Sue Cyre is a past board member of the Institute on Religion & Democracy. She previously served as Executive Director of Presbyterians for Faith, Family and Ministry (PFFM), an initiative providing resources to assist adherents in their defense of the biblical theology. Cyre also served as editor of Theology Matters.

  1. Comment by Tim on February 3, 2024 at 10:17 am

    1. The denominational church is doing what the culture is doing, instead of being counter-cultural.
    2. What states, in the USA are the most Christian? The south. Why? Rural and poor. Blessed are the poor in spirit, for theirs is the kingdom of heaven.
    3. Most men think church is for women and children. Research shows that if men don’t go to church, only 1 out of 50 kids will be a regular church goer, no matter if mom goes all the time.
    4. When Moses took the Israelites out into the desert what did they want to do? The wanted to go back into slavery, because of the countryside, the food and water. In America we are slaves to our beautiful homes, cars, food, travel, parties, sexual lifestyles and our debt.
    5. Gandhi of India said, “I’d be a Christian, if it were not for the Christians.“

  2. Comment by John Sampson on February 5, 2024 at 2:28 pm

    Apologetics needs to be taught and learned but how can one get it into the curriculum of a busy church? There is no tradition of teaching apologetics. Churches are governed by tradition whatever they may say to the contrary.

  3. Comment by Salvatore Anthony Luiso on February 9, 2024 at 2:31 am

    There are churches that excel at teaching orthodox Christian doctrine to their members, and there are churches that take the time and make the effort to teach apologetics. Many more could do likewise, but don’t because it’s not a priority for them.

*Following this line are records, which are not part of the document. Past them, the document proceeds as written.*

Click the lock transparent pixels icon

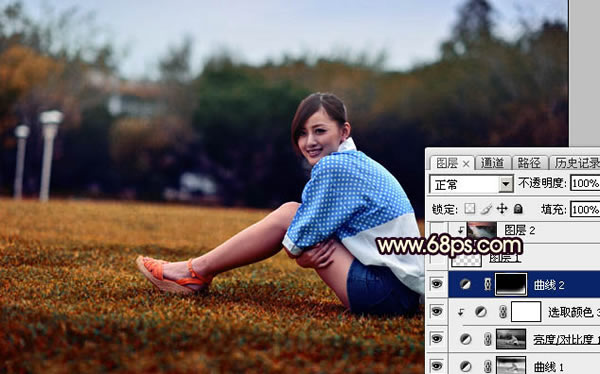(x=470, y=209)
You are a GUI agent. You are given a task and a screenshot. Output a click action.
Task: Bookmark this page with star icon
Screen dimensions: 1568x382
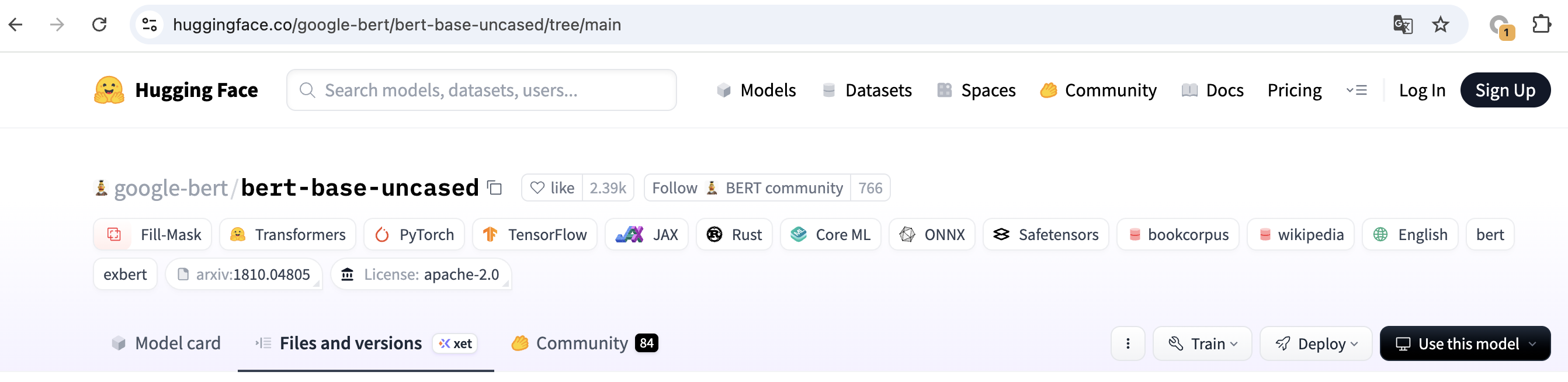click(1440, 25)
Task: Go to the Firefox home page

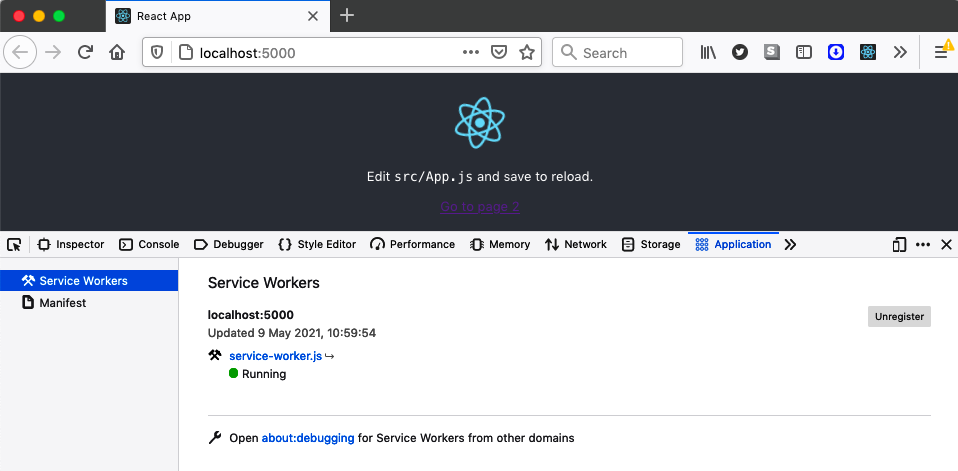Action: click(x=117, y=53)
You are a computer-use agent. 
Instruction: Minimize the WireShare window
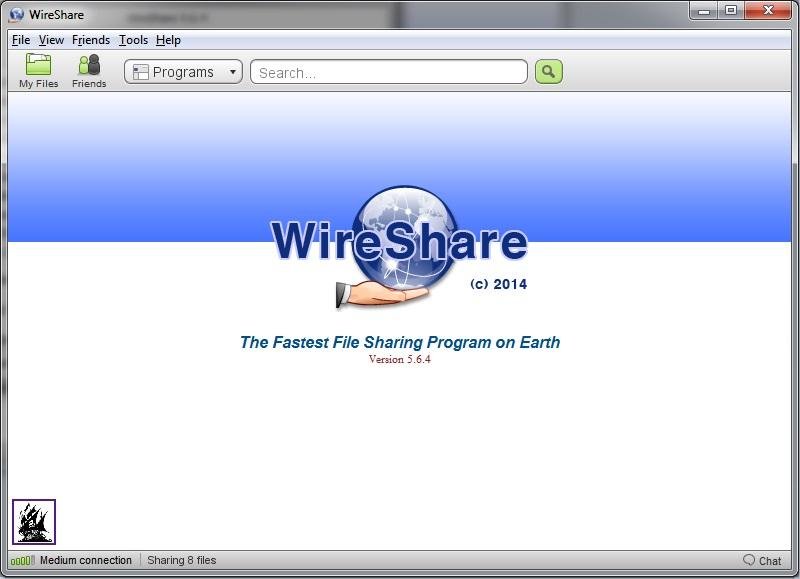pos(706,11)
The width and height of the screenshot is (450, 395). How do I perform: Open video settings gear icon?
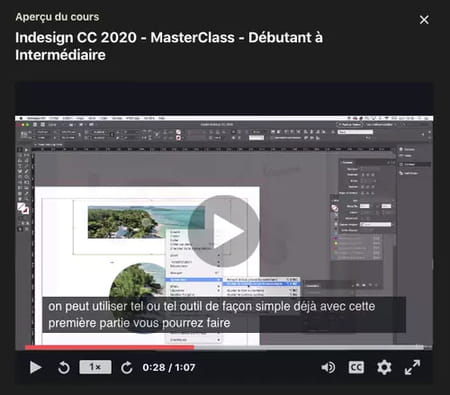pyautogui.click(x=384, y=367)
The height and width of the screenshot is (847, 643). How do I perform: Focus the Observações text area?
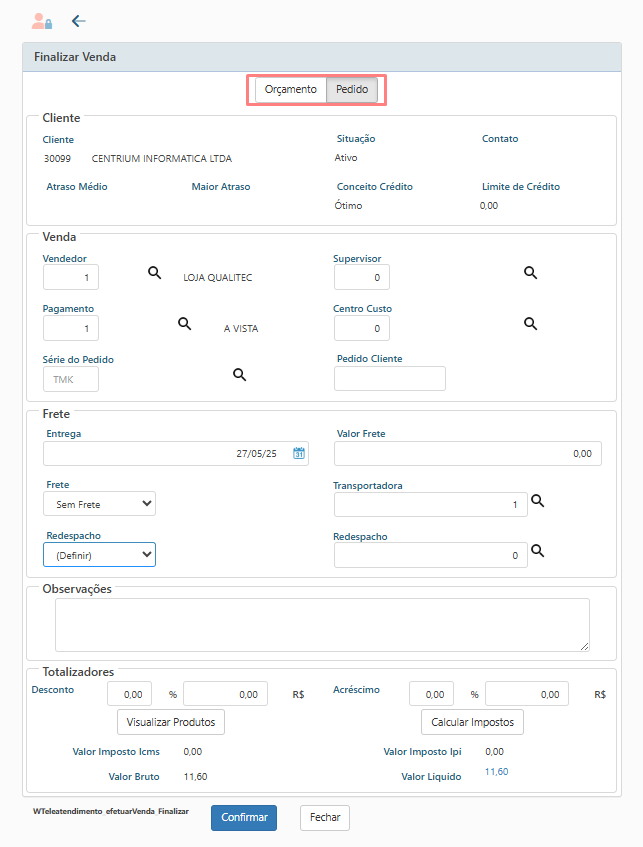point(322,625)
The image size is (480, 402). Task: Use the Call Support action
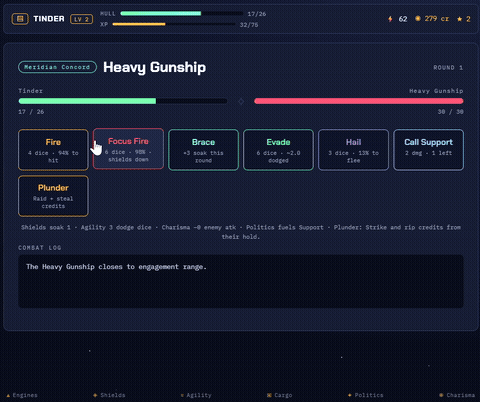(x=428, y=150)
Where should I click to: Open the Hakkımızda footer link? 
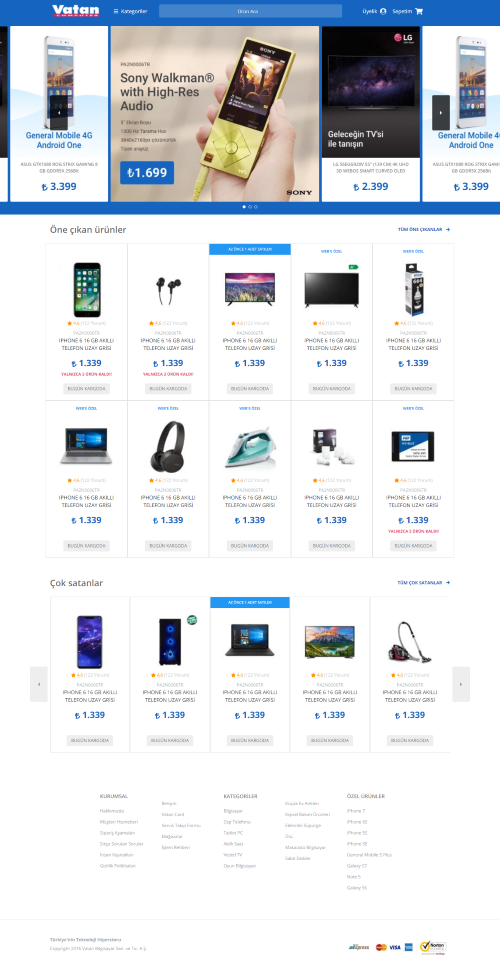(x=112, y=811)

    With all due respect to the late Lesslie Newbigin: I think the history of the Early Church refutes the following assertion of his, as Christianity grew for almost three centuries in the Roman Empire before Constantine issued the Edict of Milan. Maybe I do not properly understand what he means by “the public realm, where decisions are made on the great issues of the common life” and “the long run”?

    “If the Christian faith about the source and goal of human life is to be denied access to the public realm, where decisions are made on the great issues of the common life, then it cannot in the long run survive even as an option for a minority.”